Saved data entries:
--- START ---
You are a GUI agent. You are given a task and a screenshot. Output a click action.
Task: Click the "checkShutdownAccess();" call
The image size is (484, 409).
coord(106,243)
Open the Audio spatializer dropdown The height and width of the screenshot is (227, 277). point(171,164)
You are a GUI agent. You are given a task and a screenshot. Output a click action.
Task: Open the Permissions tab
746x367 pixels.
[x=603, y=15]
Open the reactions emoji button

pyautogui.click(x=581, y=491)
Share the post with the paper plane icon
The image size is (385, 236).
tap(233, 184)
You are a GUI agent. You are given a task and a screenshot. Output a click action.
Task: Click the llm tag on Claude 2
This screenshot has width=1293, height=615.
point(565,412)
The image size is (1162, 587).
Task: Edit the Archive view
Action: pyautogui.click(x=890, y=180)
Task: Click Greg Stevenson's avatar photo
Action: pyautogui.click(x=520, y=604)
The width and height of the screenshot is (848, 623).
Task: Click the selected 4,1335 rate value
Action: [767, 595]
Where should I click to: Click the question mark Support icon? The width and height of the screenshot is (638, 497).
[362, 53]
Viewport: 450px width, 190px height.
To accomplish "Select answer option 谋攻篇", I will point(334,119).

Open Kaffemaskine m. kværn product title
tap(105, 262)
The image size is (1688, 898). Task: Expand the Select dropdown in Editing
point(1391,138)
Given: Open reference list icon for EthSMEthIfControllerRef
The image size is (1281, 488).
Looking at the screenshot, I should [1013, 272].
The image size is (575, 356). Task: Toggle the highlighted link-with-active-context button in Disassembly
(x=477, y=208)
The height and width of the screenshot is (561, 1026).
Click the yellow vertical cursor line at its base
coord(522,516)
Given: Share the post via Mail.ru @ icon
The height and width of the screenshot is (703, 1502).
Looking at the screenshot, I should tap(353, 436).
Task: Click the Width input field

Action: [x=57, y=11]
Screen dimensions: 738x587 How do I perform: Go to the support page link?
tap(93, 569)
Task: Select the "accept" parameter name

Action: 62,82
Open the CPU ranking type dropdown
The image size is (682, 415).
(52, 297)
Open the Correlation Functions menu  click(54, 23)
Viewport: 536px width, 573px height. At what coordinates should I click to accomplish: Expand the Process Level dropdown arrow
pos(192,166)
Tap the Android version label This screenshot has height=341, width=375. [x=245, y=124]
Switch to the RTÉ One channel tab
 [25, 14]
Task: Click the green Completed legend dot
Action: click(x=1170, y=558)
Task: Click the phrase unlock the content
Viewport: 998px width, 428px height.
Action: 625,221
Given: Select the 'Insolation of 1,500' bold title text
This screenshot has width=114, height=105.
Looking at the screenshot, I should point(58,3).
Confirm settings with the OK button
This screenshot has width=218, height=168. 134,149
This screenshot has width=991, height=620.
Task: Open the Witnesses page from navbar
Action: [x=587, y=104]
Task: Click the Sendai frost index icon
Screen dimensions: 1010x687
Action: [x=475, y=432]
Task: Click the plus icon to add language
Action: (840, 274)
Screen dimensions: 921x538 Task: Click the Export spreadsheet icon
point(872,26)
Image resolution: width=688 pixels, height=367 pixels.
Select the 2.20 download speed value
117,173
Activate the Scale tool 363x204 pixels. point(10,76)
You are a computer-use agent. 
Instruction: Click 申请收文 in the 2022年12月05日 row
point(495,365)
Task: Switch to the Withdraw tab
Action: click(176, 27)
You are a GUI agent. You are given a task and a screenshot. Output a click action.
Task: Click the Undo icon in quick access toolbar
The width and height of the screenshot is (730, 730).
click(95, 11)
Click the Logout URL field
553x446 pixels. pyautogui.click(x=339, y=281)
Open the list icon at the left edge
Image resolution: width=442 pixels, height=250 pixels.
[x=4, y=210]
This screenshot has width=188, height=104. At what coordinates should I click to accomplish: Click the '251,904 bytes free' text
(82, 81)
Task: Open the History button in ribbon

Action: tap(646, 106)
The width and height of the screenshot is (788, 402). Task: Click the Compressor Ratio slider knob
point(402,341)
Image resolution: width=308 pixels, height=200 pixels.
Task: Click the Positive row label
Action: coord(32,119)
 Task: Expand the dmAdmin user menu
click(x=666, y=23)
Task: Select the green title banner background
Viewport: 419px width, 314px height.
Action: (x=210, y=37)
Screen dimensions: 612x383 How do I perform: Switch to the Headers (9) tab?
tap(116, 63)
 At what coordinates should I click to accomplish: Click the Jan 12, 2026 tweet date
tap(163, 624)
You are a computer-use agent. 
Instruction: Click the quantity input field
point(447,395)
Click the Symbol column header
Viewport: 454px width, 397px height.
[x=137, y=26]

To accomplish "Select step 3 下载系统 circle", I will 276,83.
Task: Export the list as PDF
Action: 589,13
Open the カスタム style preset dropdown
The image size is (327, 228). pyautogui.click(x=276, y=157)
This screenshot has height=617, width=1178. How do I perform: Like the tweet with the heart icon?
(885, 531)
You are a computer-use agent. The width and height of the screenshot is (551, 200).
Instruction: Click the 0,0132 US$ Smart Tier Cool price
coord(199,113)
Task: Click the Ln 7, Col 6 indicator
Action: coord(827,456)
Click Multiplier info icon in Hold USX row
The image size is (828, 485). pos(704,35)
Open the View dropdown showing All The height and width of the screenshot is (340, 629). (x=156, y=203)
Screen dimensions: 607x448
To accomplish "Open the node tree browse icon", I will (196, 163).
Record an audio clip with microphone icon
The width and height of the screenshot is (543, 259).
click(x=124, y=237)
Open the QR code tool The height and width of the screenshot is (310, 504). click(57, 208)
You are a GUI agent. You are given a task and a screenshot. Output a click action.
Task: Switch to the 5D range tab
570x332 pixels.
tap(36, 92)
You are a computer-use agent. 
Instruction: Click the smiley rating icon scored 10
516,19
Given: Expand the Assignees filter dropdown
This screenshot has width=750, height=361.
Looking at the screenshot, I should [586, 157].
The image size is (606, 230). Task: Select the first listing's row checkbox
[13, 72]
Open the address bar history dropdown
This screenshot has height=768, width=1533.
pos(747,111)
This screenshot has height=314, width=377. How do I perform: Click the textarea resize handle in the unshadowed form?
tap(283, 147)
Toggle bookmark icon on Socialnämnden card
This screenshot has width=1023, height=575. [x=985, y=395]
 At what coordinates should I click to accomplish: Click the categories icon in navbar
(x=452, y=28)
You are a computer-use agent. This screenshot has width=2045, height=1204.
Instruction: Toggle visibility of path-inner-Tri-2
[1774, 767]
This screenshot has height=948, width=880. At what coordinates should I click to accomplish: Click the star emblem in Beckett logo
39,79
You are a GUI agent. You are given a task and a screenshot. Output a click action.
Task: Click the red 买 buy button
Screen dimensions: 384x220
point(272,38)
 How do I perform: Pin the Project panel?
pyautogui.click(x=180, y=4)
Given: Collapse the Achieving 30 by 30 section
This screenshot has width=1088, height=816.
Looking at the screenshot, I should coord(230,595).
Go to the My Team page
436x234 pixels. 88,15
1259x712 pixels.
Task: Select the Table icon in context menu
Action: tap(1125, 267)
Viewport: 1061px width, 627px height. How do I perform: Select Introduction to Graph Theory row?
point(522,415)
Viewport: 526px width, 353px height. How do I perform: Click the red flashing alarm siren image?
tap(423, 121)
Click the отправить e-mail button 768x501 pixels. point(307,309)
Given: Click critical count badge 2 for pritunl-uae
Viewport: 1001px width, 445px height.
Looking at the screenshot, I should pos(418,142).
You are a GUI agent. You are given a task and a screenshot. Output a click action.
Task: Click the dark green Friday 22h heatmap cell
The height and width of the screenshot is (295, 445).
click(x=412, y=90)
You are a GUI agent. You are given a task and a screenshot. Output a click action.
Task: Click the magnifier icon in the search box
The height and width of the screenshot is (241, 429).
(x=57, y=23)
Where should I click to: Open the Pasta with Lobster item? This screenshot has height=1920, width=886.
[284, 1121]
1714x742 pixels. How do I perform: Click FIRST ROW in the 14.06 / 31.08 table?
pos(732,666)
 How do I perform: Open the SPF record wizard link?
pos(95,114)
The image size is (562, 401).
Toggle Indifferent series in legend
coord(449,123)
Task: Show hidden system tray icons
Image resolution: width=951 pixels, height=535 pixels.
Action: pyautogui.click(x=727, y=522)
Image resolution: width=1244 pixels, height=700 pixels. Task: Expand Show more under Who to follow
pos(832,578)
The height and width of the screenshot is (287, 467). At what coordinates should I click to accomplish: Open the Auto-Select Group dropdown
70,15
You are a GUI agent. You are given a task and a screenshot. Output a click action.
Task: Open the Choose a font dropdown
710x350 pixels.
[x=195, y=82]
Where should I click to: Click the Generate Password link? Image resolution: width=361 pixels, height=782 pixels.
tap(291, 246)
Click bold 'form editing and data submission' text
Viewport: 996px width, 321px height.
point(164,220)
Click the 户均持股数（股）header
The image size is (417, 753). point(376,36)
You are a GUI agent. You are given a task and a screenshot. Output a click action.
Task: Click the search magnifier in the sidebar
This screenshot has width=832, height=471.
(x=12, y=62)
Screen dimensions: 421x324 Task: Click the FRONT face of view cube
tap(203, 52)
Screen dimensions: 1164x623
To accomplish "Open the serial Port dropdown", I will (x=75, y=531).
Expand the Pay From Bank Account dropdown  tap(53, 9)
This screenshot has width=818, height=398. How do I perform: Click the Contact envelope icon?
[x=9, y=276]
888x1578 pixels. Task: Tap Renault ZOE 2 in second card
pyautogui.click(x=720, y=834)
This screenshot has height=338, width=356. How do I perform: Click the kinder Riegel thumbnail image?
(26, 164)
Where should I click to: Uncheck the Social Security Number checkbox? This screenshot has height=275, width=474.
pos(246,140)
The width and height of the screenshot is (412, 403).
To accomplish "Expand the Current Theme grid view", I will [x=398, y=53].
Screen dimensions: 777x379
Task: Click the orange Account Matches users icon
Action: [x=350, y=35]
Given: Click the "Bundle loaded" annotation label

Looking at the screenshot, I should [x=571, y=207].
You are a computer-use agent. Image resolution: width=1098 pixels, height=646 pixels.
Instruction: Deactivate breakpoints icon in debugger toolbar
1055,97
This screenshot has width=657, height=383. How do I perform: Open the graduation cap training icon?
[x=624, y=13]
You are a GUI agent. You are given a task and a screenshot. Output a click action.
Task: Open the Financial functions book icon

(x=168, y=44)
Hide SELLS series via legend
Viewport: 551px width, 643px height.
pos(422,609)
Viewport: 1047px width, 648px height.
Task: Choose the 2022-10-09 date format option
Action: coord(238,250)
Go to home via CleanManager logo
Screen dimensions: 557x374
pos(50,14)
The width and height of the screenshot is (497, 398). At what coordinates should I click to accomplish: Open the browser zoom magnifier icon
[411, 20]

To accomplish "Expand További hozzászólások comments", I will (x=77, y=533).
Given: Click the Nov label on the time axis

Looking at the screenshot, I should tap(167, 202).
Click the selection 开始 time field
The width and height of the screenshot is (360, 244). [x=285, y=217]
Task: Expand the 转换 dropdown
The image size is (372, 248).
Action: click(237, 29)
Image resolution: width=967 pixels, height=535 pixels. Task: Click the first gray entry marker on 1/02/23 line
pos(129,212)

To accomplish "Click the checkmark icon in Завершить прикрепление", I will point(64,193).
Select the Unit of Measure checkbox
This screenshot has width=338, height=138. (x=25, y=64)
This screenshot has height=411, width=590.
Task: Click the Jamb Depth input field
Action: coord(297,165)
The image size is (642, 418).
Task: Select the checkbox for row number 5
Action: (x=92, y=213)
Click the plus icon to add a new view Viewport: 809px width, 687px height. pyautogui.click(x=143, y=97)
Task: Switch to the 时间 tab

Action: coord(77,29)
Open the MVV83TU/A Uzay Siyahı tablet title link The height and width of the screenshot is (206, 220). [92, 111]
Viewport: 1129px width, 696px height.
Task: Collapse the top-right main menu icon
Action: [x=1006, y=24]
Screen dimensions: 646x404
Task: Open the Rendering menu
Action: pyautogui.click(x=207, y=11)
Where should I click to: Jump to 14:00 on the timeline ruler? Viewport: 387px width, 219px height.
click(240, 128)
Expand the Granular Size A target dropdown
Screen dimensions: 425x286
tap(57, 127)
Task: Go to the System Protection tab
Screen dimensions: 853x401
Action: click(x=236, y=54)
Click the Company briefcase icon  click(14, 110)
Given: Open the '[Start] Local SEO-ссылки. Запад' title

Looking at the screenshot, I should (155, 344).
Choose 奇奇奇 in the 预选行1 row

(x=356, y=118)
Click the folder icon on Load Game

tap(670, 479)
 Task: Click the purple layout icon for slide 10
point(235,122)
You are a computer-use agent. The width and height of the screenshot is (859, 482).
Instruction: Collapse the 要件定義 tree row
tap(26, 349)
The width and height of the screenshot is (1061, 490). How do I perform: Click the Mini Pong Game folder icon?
--- END ---
Work request ::
Extract exactly the leading lines of the data, stopping at and including the line with "Given: Share the post via Mail.ru @ icon".

Written solution ::
You are a GUI agent. You are given a task and a screenshot. Output a click action.
Task: Click the "checkShutdownAccess();" call
The image size is (484, 409).
coord(106,243)
Open the Audio spatializer dropdown The height and width of the screenshot is (227, 277). point(171,164)
You are a GUI agent. You are given a task and a screenshot. Output a click action.
Task: Open the Permissions tab
746x367 pixels.
[x=603, y=15]
Open the reactions emoji button

pyautogui.click(x=581, y=491)
Share the post with the paper plane icon
The image size is (385, 236).
tap(233, 184)
You are a GUI agent. You are given a task and a screenshot. Output a click action.
Task: Click the llm tag on Claude 2
This screenshot has width=1293, height=615.
point(565,412)
The image size is (1162, 587).
Task: Edit the Archive view
Action: pyautogui.click(x=890, y=180)
Task: Click Greg Stevenson's avatar photo
Action: pyautogui.click(x=520, y=604)
The width and height of the screenshot is (848, 623).
Task: Click the selected 4,1335 rate value
Action: [767, 595]
Where should I click to: Click the question mark Support icon? The width and height of the screenshot is (638, 497).
[362, 53]
Viewport: 450px width, 190px height.
To accomplish "Select answer option 谋攻篇", I will point(334,119).

Open Kaffemaskine m. kværn product title
tap(105, 262)
The image size is (1688, 898). Task: Expand the Select dropdown in Editing
point(1391,138)
Given: Open reference list icon for EthSMEthIfControllerRef
The image size is (1281, 488).
Looking at the screenshot, I should [1013, 272].
The image size is (575, 356). Task: Toggle the highlighted link-with-active-context button in Disassembly
(x=477, y=208)
The height and width of the screenshot is (561, 1026).
Click the yellow vertical cursor line at its base
coord(522,516)
Given: Share the post via Mail.ru @ icon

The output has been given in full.